▶ [YOUR GOAL]: A word-for-word copy of the records below is needed, without the images.

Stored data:
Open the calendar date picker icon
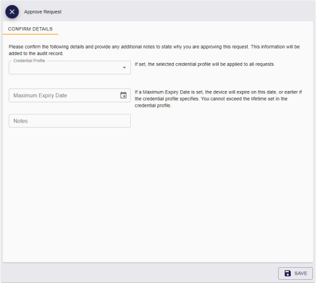The image size is (316, 283). pyautogui.click(x=123, y=95)
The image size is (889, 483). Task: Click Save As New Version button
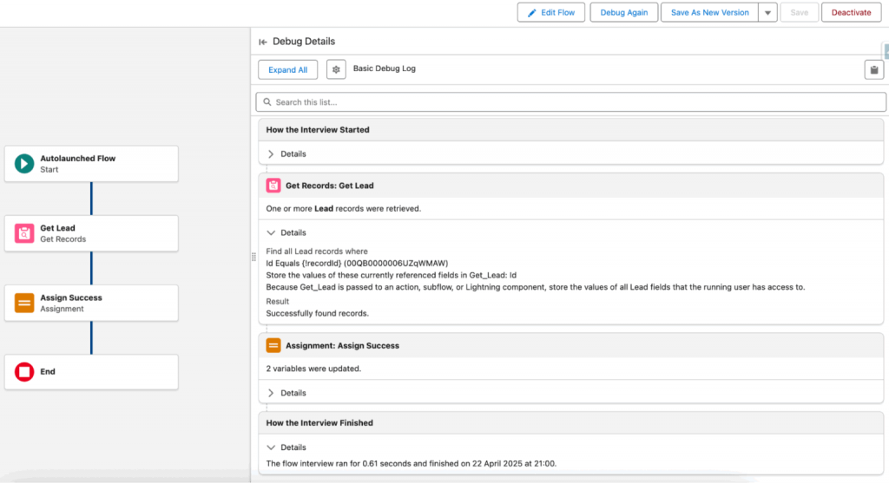point(709,13)
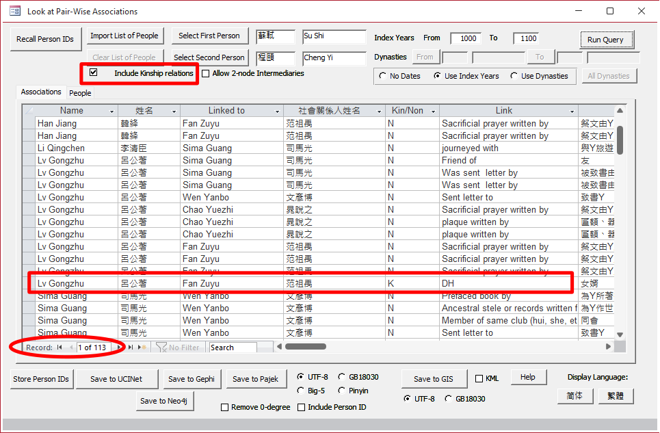This screenshot has height=433, width=660.
Task: Open Name column filter dropdown
Action: [112, 111]
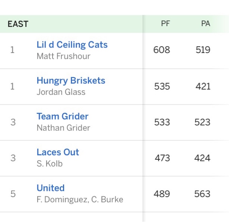This screenshot has height=222, width=229.
Task: Click the PF column header
Action: 165,24
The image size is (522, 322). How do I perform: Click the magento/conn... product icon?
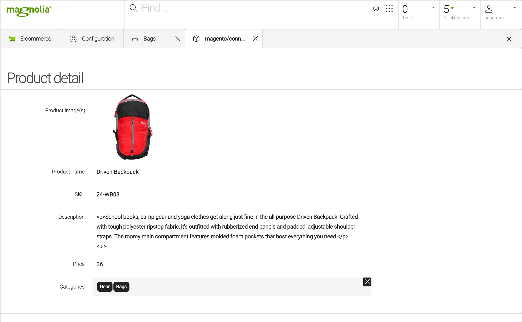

▶ [TASK SOLUTION]:
Open the calendar date picker icon
The image size is (316, 283). pyautogui.click(x=123, y=95)
The image size is (889, 483). Task: Click Save As New Version button
point(709,13)
This screenshot has height=433, width=660.
Task: Open Name column filter dropdown
Action: [112, 111]
This screenshot has height=222, width=229.
Task: Click the PF column header
Action: 165,24
The image size is (522, 322). How do I perform: Click the magento/conn... product icon?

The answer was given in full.